Half-watt, I'm no EE here. No amount of thinking will help me reach an answer. I only know that "reverse charging" can go 

Could you please elaborate on your answer?


----------



## half-watt (Jul 26, 2007)

greenLED said:


> Half-watt, I'm no EE here. No amount of thinking will help me reach an answer. I only know that "reverse charging" can go
> 
> Could you please elaborate on your answer?




first, aren't all rechargeable batteries reversed charged? not sure? take a voltmeter and check the output of your charger and then note the direction that a cell ought to be inserted to charge it. The key is that the charger (hopefully) controls the charging process.

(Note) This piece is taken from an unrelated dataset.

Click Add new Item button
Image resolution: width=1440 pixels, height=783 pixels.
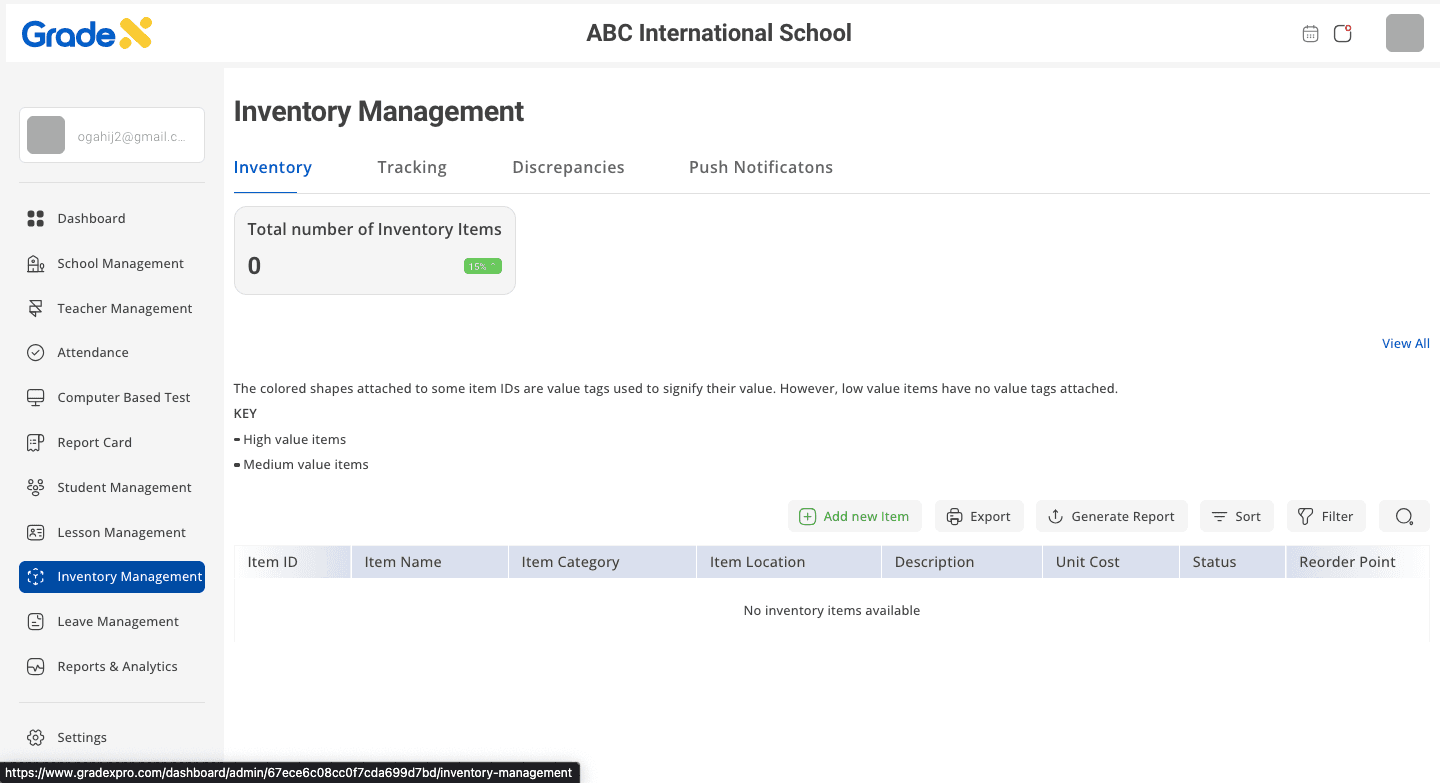pos(854,517)
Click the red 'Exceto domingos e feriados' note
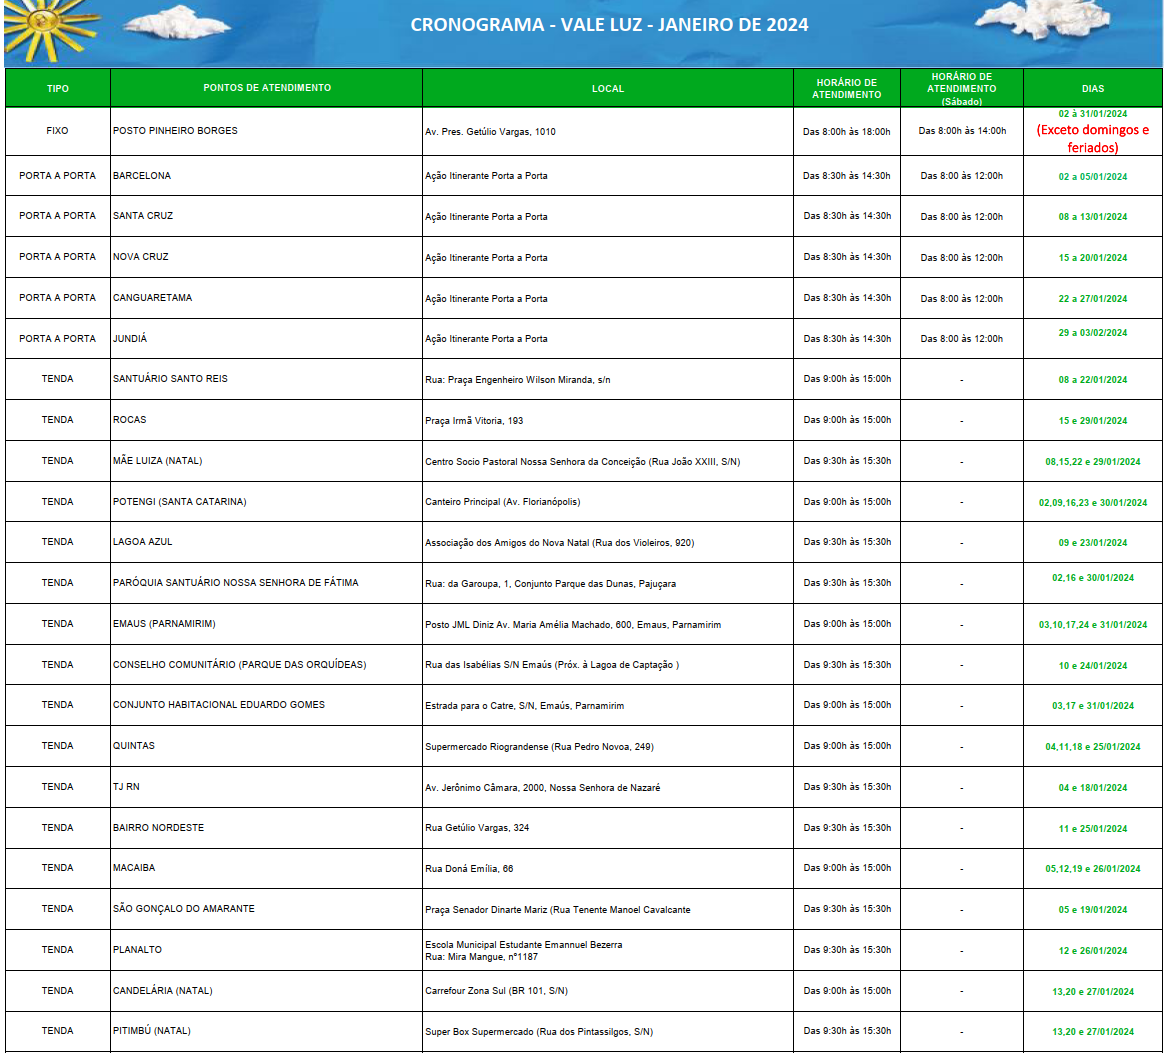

Let's not get into "hole" flow versus electron flow.


HOWEVER,...

i'm *NOT* suggesting that he do it. 

i'm trying to get him to think for himself on the ramifications of doing it. 

hence, the little clues i thought that i was dropping as to some very low level ramifications of attempting to do what he is suggesting ("heat" for instance). 

i was aiming, perhaps too subtly and NOT too clearly, at teaching a man to fish instead of giving him a fish.

also, from a purely theorectical standpoint (not that this was the most important aspect, but it can form a foundation for future application to other situations when one understands the underlying principles) wanted to teach that we don't live in a perfect world. there are physical principles that don't permit perfect transforms. essentially, as far as this subject goes, some energy is converted to heat - at least in my universe.

now, he did say that he wasn't going to do it with Li or Li-ion based battery chemistry. however, i've seen an old D-cell swell from heat when i was younger and vomit out some of its innards.

Perhaps i should have been more to the point - just as you were.


ok. i'm with you Green-LED (love that alias and avatar by the way) not a good idea. don't do it.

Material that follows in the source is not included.